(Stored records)
'''
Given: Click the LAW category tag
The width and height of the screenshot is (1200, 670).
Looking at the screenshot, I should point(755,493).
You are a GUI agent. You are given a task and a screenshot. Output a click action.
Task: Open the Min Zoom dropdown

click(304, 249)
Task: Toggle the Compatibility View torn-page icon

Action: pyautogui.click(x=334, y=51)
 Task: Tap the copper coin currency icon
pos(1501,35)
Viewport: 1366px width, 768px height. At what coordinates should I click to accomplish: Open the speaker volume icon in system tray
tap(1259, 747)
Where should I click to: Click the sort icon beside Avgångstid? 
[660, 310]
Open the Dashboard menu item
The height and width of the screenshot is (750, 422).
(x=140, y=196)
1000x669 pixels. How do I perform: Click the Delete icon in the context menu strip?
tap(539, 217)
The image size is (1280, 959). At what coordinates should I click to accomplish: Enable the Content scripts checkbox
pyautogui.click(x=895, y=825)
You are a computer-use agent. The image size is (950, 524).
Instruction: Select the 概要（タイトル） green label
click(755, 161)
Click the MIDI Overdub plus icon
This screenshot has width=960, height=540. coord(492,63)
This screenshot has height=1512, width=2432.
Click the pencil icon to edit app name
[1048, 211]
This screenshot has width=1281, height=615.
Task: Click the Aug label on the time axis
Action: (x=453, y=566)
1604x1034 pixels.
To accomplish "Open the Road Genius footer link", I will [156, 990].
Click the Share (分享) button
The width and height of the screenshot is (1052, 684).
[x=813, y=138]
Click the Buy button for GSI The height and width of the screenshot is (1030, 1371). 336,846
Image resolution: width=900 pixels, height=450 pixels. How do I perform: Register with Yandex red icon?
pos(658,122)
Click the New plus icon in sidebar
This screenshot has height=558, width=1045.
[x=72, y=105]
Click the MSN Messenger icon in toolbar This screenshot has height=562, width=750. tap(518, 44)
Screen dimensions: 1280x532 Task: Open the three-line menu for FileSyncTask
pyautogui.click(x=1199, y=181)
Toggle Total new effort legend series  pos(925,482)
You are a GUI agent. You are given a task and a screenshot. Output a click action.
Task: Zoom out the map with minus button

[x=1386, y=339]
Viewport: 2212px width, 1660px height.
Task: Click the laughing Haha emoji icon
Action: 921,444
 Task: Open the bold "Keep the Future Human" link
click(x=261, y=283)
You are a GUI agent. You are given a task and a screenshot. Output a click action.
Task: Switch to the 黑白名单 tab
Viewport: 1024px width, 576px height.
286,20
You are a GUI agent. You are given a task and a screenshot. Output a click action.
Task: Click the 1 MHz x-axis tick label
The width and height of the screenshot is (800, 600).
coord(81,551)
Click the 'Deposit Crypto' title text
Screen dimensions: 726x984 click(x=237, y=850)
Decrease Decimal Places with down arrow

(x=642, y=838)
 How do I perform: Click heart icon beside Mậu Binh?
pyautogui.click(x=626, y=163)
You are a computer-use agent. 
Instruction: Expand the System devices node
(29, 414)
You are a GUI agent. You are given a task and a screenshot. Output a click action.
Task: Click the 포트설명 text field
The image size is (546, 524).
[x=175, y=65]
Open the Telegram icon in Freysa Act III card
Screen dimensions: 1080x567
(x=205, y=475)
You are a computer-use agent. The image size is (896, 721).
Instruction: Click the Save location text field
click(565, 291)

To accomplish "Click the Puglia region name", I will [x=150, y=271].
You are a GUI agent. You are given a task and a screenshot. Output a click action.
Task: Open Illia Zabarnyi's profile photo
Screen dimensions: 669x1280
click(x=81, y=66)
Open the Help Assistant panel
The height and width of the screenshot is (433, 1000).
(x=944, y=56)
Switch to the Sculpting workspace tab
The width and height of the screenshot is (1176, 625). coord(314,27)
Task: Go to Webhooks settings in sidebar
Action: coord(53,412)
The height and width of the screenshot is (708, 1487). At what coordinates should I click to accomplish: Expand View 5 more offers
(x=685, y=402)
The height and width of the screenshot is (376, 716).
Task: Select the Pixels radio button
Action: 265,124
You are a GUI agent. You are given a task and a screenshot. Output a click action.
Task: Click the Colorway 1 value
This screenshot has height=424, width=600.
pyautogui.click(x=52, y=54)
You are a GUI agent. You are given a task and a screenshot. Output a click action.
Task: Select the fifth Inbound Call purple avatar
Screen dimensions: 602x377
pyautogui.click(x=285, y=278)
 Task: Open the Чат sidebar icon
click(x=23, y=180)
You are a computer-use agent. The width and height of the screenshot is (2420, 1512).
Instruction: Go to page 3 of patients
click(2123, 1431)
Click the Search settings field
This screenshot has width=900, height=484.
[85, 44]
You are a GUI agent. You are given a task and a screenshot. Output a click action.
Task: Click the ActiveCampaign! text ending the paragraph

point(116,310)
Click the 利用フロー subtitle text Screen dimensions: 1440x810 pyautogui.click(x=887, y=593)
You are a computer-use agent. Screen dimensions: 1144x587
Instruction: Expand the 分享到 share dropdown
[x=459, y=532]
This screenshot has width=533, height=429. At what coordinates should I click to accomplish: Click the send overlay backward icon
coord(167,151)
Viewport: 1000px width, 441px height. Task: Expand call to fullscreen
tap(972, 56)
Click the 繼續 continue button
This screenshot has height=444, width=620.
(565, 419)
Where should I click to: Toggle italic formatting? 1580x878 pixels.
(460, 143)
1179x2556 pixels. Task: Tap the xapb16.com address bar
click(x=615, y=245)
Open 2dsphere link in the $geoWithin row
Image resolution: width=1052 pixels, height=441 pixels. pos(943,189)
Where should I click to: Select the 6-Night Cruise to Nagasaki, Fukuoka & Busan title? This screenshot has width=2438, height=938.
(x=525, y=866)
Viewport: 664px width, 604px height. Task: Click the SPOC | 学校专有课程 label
'''
Look over the records above, and wherever a line contains the string "will", copy that line.

To accomplish "Open the Road Genius footer link", I will [156, 990].
To accomplish "Click the Puglia region name", I will [x=150, y=271].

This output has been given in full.